Au cœur des quartiers brésiliens
Doctorante contractuelle à l’Université Lumière Lyon 2, en cotutelle internationale avec l’Université de São Paulo au Brésil, Laure prépare une thèse sur les représentations des migrations internationales contemporaines à São Paulo. Elle est membre de l’Équipe de recherche de Lyon en sciences de l’information et de la communication (ELICO).
Quel parcours vous a conduit à mener vos recherches au Brésil ?
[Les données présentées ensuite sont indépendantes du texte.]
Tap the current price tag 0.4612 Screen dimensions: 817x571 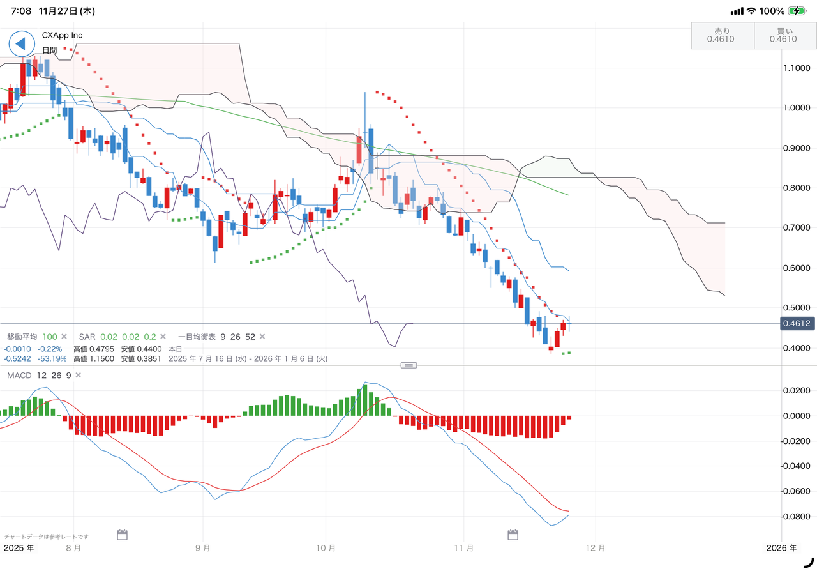[x=798, y=324]
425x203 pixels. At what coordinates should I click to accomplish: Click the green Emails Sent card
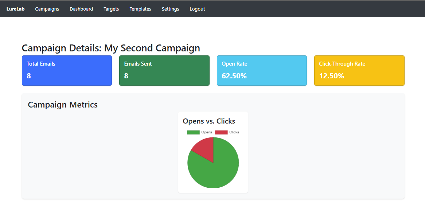coord(164,70)
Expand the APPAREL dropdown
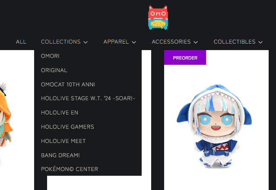276x190 pixels. (120, 42)
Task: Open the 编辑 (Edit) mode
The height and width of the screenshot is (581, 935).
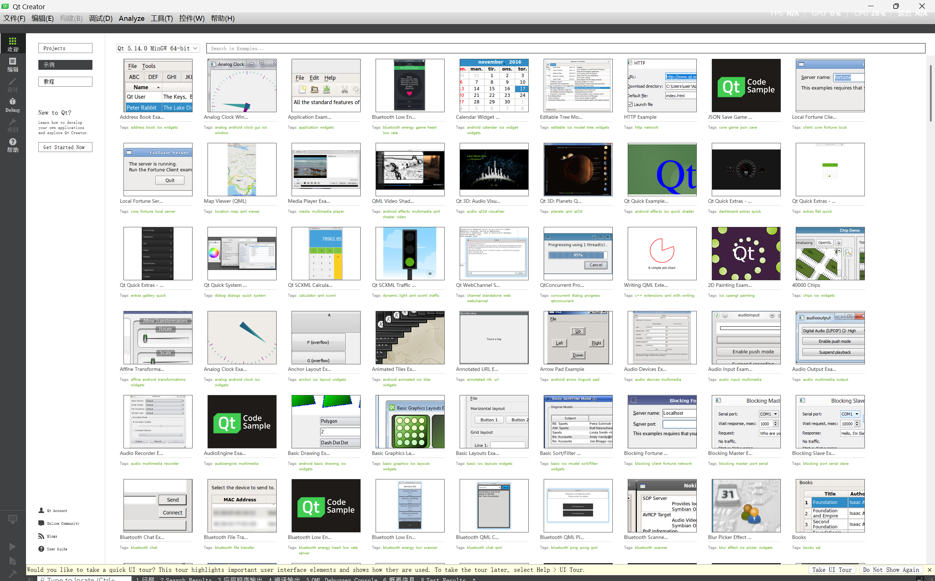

Pendant mes études en science politique, j'ai effectué une année d'échange universitaire au Brésil. Mon 1er mémoire de master analysait la représentation des quartiers populaires de Rio de Janeiro dans les médias à l’aune de la Coupe du monde 2014 et des Jeux Olympiques de 2016. Pour mon 2e mémoire en sciences de l’information et de la communication, j'ai vécu six mois à Rio grâce à une bourse REFEB (Réseau Français d'Études Brésiliennes) afin d’étudier la formation de jeunes inscrit.es dans un projet d’école populaire de communication à « L’observatoire des favelas ». Je suis passée de l’analyse des discours médiatiques, dans lesquels les favelas sont présentées comme des quartiers sensibles et insalubres, à une expérience de terrain très différente au sein de ces territoires qui regroupent en réalité une grande diversité de quartiers et d’habitant.es.
Quelles sont les particularités des thèses réalisées en cotutelle ?
Chaque université ayant ses propres règles concernant le doctorat, la convention de cotutelle permet de définir le cadre de réalisation de la thèse et de sa soutenance. L’interculturalité, l’immersion dans le pays et la pratique de la langue sont les principaux atouts de ce dispositif. La thèse en cotutelle débouche en outre sur l’obtention de deux diplômes, dans chacun des établissements. Lúcia Maciel Barbosa de Oliveira, professeure à l'École des Communications et des Arts de l’Université de São Paulo, est ma directrice de thèse au Brésil. Son point de vue est souvent complémentaire avec celui de ma directrice de thèse en France, Marie Després-Lonnet, professeure et directrice de l’Institut de la Communication à l’Université Lumière Lyon 2.
Quel est l'objectif principal de vos recherches ?
J’étudie les mises en récit de la ville de São Paulo et du phénomène migratoire dans la mégalopole, en particulier les réappropriations qui se jouent entre les discours se fondant sur l’image d’une ville accueillante et la réalité vécue des personnes qui y habitent au quotidien. Il est d’autant plus primordial de réfléchir à ces questions que le Brésil connait un contexte de crise politique, sociale, économique, culturelle et sanitaire aigü. Beaucoup d’associations et de personnalités œuvrent pour rendre ces problématiques plus visibles. La mairie de São Paulo a d’ailleurs mis en place un conseil municipal des immigré.es, l’un des seuls qui existe au monde. Cette politique est le résultat de la mobilisation des acteurs connaissant les réalités du terrain.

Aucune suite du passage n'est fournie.